### Material provided

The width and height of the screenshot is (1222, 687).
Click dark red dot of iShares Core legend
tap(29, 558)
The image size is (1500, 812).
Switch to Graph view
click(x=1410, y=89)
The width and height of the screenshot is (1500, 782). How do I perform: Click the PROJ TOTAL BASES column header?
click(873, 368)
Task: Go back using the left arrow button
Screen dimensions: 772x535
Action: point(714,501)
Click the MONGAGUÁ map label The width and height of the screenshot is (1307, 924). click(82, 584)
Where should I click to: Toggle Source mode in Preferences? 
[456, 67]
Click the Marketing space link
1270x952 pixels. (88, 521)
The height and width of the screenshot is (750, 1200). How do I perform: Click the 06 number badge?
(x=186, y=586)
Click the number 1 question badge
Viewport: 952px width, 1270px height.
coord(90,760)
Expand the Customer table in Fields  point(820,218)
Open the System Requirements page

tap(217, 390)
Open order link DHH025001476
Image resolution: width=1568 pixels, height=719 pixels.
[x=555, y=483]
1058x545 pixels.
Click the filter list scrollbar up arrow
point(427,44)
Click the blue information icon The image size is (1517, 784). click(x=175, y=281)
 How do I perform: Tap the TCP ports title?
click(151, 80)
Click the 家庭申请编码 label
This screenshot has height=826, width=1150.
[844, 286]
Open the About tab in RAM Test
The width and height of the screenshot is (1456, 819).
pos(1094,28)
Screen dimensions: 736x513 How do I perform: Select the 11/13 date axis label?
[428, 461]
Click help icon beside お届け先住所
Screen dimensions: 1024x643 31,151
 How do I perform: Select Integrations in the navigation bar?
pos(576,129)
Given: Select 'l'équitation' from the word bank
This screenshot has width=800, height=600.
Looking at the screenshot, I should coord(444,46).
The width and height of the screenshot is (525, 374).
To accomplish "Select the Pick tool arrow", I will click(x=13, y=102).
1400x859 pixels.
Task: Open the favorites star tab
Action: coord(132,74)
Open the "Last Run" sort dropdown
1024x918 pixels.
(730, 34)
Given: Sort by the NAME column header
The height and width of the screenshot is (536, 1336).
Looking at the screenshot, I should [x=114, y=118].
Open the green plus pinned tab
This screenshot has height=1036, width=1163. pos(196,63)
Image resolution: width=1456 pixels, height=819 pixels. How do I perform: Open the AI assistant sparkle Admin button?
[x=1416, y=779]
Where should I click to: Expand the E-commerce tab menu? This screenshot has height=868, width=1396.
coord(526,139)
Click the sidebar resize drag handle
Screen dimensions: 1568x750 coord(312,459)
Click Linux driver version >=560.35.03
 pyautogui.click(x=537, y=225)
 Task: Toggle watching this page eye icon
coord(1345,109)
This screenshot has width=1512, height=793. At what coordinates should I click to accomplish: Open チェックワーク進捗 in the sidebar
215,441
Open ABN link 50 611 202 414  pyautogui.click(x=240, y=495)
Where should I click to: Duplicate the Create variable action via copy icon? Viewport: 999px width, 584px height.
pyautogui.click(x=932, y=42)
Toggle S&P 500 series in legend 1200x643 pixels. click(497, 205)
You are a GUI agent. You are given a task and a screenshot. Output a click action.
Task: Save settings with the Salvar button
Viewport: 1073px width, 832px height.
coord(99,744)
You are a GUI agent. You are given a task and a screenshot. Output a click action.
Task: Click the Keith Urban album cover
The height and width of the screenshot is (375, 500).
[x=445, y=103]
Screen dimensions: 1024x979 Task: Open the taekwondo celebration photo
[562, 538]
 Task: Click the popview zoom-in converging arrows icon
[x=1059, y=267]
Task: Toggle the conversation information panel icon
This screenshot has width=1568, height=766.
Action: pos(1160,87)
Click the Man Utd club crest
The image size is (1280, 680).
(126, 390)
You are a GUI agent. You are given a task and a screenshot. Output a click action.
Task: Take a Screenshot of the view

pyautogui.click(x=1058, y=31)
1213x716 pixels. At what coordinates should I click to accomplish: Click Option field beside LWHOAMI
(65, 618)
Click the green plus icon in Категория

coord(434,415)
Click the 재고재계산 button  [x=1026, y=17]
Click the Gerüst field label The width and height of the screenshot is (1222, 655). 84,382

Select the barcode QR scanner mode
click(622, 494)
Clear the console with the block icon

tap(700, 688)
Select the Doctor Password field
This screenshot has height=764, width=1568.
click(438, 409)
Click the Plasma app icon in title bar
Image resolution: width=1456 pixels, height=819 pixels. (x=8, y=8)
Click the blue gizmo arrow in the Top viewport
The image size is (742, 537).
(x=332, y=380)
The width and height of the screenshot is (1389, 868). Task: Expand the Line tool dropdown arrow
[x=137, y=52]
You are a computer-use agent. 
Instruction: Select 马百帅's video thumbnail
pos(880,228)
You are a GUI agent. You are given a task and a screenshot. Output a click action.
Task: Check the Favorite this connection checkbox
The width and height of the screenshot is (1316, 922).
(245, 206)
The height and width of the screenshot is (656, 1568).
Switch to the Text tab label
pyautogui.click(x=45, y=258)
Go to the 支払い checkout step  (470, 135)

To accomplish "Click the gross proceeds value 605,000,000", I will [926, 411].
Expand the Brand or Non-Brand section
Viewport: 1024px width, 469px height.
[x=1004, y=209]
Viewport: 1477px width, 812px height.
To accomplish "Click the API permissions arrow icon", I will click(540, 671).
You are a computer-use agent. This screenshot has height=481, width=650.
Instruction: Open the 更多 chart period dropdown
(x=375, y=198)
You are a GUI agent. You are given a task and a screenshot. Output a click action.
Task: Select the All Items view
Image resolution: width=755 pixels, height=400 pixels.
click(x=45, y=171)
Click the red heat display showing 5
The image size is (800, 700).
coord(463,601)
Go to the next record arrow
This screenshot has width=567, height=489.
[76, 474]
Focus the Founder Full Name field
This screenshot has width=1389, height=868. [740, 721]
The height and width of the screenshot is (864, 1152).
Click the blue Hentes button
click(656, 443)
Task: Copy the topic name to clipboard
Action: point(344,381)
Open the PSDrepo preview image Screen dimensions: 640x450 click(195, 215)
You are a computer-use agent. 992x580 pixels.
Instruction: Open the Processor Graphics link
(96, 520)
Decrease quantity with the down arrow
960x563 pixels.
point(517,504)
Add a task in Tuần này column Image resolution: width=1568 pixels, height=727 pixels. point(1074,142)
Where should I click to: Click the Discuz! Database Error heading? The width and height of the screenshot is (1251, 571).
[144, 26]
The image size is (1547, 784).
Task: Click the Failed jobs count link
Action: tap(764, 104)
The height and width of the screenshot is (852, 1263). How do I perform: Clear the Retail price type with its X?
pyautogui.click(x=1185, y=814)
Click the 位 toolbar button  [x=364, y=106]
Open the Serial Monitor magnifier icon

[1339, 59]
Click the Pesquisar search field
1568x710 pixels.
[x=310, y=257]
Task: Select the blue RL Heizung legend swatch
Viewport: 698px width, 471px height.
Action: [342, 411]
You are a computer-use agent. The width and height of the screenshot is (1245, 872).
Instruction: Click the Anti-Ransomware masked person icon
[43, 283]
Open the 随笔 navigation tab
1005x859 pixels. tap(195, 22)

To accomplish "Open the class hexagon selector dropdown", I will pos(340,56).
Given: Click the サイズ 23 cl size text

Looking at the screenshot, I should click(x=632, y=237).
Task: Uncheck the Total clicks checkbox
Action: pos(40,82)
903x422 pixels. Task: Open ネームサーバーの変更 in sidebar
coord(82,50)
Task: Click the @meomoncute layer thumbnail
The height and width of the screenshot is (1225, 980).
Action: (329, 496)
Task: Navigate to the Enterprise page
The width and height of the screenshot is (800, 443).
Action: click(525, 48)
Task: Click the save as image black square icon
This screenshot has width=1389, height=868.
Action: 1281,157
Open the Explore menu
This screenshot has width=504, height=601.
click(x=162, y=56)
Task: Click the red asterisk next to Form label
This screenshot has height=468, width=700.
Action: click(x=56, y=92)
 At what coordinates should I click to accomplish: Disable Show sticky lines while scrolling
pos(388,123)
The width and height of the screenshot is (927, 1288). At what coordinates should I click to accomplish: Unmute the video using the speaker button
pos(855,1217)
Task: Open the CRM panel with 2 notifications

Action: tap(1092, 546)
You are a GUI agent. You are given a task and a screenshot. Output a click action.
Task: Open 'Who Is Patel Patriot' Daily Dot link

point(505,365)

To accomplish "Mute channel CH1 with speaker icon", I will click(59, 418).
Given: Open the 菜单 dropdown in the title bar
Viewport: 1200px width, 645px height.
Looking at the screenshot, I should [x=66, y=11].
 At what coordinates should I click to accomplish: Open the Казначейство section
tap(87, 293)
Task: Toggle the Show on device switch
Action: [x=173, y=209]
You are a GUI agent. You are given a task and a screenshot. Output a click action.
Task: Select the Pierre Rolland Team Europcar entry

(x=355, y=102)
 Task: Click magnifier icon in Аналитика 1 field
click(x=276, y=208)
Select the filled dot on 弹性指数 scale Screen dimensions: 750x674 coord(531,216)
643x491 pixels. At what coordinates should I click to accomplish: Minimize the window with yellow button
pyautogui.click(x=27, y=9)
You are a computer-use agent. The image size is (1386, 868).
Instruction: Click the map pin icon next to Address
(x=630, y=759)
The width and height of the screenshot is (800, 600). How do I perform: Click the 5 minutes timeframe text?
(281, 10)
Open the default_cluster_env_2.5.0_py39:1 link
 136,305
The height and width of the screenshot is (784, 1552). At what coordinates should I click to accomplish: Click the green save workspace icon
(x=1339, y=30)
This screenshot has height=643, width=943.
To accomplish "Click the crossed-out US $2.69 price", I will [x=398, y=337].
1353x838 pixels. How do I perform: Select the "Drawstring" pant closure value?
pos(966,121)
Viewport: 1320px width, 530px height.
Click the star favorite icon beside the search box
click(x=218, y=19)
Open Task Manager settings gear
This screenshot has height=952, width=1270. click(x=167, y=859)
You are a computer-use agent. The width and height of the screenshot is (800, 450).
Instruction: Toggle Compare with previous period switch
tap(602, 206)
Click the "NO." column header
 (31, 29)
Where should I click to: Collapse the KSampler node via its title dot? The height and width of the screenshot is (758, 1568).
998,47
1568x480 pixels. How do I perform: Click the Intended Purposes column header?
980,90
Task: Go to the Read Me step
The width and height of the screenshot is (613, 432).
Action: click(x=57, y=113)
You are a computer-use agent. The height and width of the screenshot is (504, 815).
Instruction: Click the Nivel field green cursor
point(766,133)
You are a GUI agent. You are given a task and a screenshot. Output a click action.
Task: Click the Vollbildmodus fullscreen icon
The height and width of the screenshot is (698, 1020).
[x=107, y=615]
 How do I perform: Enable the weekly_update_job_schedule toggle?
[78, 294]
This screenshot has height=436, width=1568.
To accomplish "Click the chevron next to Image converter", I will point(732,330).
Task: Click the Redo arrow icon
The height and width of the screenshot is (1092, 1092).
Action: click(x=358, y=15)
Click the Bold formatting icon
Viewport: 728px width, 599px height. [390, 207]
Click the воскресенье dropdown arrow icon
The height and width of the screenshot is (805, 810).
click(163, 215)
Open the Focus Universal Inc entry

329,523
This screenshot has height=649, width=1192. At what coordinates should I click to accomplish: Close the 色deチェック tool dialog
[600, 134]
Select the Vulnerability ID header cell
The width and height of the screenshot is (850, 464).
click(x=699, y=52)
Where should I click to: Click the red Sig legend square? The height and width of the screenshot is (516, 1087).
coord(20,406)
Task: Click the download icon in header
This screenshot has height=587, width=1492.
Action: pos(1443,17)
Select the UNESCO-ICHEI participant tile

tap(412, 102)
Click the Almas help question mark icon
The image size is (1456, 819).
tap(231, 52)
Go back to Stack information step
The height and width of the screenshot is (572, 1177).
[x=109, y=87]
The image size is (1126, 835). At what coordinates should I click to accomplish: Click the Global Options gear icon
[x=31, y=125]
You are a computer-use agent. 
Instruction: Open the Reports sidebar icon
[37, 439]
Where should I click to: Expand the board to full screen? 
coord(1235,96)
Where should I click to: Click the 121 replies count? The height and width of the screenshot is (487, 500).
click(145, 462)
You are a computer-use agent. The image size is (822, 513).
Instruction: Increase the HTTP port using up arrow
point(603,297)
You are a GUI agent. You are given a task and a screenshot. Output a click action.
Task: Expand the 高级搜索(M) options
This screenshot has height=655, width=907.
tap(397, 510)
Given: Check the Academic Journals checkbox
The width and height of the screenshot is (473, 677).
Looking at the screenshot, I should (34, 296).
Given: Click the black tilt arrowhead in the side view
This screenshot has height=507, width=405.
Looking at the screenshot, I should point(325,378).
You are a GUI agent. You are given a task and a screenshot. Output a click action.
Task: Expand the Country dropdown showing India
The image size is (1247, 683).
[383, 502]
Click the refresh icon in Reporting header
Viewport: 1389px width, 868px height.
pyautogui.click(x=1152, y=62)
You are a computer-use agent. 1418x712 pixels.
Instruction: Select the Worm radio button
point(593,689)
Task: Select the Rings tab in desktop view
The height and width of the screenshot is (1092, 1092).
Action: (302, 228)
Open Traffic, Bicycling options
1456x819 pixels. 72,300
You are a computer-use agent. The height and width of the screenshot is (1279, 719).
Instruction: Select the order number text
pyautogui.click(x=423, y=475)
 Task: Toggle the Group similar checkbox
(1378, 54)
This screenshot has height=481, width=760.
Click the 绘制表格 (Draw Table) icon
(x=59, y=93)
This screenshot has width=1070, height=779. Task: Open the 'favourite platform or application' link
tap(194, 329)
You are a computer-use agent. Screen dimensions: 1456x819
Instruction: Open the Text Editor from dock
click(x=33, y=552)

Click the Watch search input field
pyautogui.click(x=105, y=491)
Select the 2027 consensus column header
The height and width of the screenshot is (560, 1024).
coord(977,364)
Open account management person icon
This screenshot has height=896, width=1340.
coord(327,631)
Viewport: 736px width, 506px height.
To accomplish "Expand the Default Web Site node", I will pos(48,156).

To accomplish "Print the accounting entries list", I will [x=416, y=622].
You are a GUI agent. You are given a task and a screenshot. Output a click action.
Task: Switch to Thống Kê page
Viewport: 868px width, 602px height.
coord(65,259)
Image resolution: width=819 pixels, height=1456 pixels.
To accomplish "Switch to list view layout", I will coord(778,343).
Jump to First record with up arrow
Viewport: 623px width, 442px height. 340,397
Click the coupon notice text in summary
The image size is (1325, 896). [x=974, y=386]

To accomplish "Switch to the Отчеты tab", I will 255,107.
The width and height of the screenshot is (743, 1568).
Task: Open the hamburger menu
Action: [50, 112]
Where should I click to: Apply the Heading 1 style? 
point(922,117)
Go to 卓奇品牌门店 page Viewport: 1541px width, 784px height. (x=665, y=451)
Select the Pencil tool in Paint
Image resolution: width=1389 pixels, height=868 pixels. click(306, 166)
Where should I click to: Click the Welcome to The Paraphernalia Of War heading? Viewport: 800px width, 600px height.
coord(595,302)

### Exercise prompt
Pull out each line of the records above that contains the string "menu", and copy those lines. Case counts.

### Response to this task
Where should I click to: Expand the E-commerce tab menu? This screenshot has height=868, width=1396.
Open the Explore menu
Task: Open the hamburger menu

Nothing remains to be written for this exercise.